O nome normalmente varia e muitas vezes o lugar mais alto do pódio é ocupado por um atleta absolutamente desconhecido do público. Mas o país do corredor campeão todo mundo sempre sabe: Quênia. Os fundistas quenianos confirmaram, ontem a tradição do país nas provas de longa distância na VII Maratona de São Paulo. Os três primeiros lugares do pódio, após o percurso de 42 quilômetrros e 195 metros, foram dos quenianos: Stephen Rugut ganhou e estabeleceu novo recorde da prova com 2h14min30s, seguido por Erick Kimayo (2h14min31s) e William Musyoki (2h15min05s).
A prova distribuiu R$ 170 mil em prêmios, sendo R$ 27 mil para os campeões nas categorias masculino e feminino.
O melhor brasileiro na corrida foi o quarto colocado, o ex-jogador de futebol paranaense Rômulo Wagner da Silva (2h15min11s), da equipe do Cruzeiro, de Minas Gerais, premiado com um carro zero quilômetro. O baiano Manoel de Jesus Teixeira foi o quinto a subir no pódio (2h17min51s).

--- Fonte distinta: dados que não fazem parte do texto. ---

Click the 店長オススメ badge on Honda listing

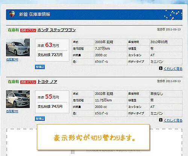click(28, 30)
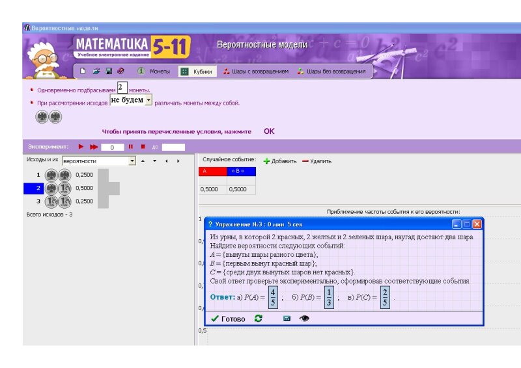The width and height of the screenshot is (521, 368).
Task: Click the red book exercises icon
Action: coord(120,71)
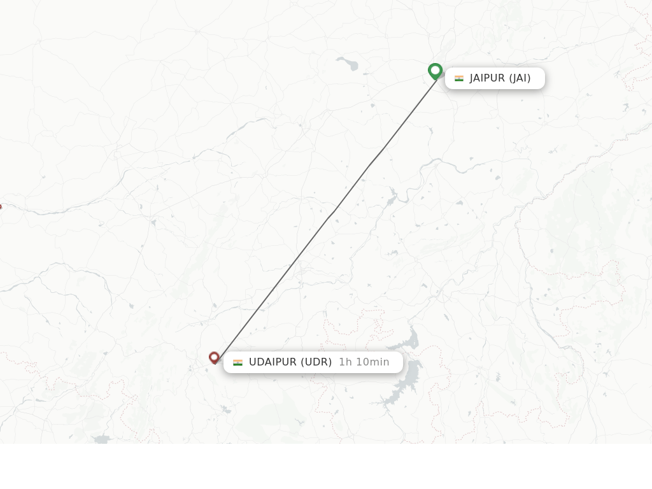Click the 1h 10min flight duration
This screenshot has height=489, width=652.
(x=364, y=362)
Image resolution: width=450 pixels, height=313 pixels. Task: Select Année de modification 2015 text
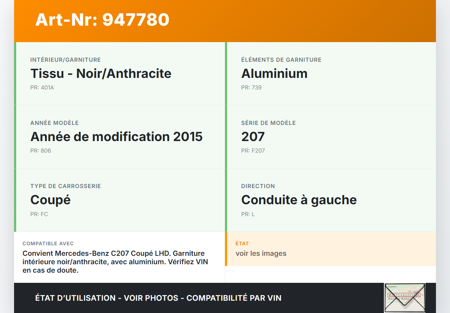[116, 136]
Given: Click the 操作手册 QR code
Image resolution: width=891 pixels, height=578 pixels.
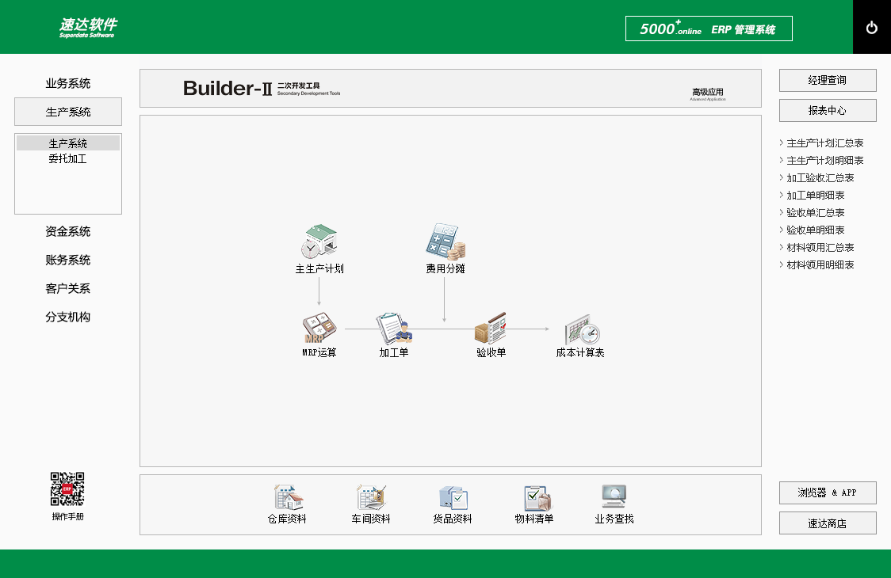Looking at the screenshot, I should click(67, 489).
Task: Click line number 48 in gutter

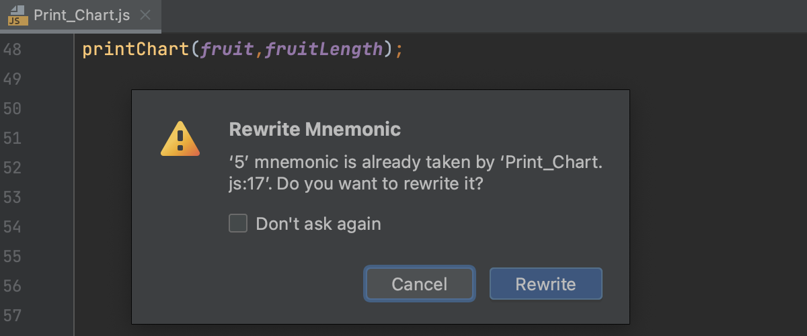Action: 12,50
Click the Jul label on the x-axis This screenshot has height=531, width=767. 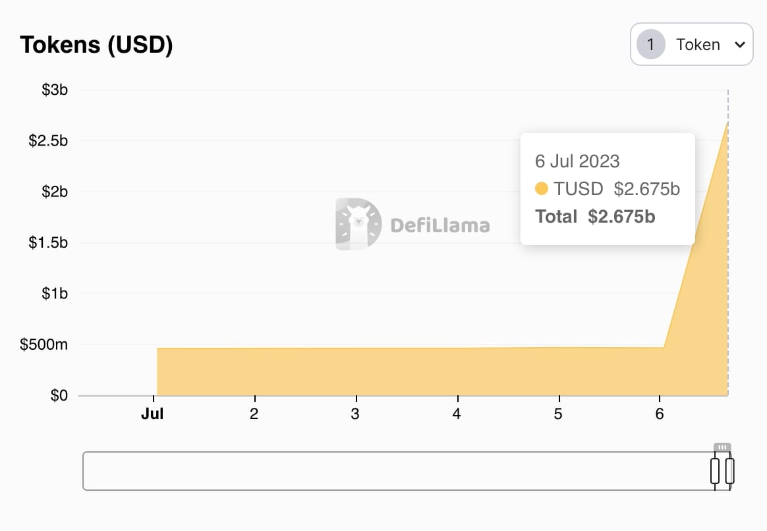click(153, 414)

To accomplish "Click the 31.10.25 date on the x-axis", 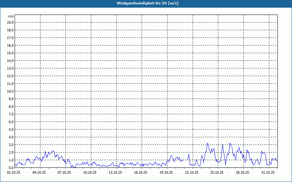I will coord(268,173).
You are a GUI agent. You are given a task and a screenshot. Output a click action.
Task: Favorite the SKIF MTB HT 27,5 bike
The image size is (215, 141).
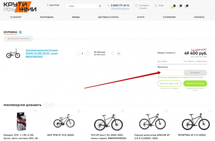click(79, 111)
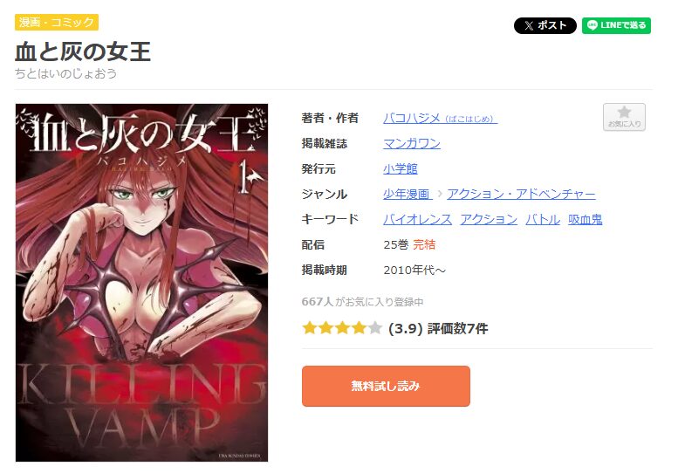This screenshot has height=473, width=685.
Task: Click the アクション keyword link
Action: click(489, 219)
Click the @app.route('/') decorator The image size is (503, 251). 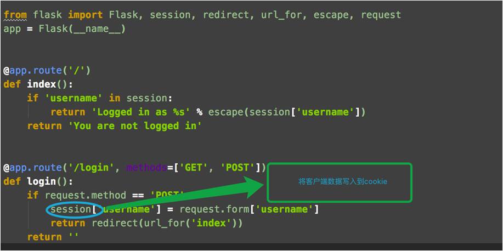pyautogui.click(x=47, y=71)
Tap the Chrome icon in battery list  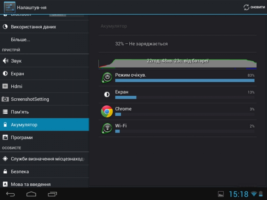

Entre as mulheres, com compensação, as cinco primeiras foram brasileiras, com vitória de Marizete de Paula Rezende, que nos últimos quilômetros correu acompanhada do marido Diamantino Silveira, que não concluiu a prova masculina.
O grande vencedor, Stephen Rugut, de 25 anos, 55 quilos e ‘‘1 metro e 50 e poucos’’, como definiu sem saber exatamente a sua estatura, é um agricultor em Eldoret, cidade a 300 quilômetros de Nairobi.